▸ **DATA FOR THIS TASK**
——————
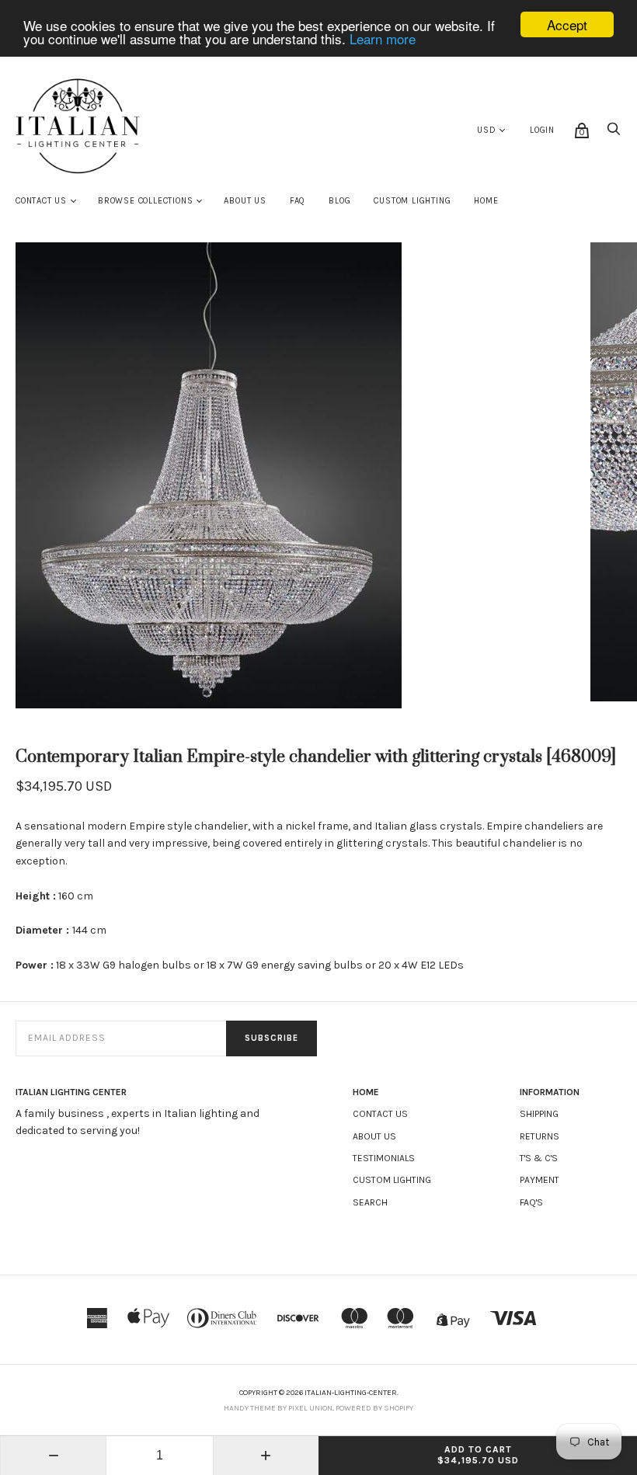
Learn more (383, 38)
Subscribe (271, 1038)
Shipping (539, 1113)
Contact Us (41, 201)
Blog (339, 201)
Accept (567, 24)
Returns (539, 1136)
——————
▸ **REQUIREMENT**
Rename "Learn more" to "Read more" and give all the items again with nothing else changed. Leave the pictures out.

▸ **REPLY**
Read more (383, 38)
Subscribe (271, 1038)
Shipping (539, 1113)
Contact Us (41, 201)
Blog (339, 201)
Accept (567, 24)
Returns (539, 1136)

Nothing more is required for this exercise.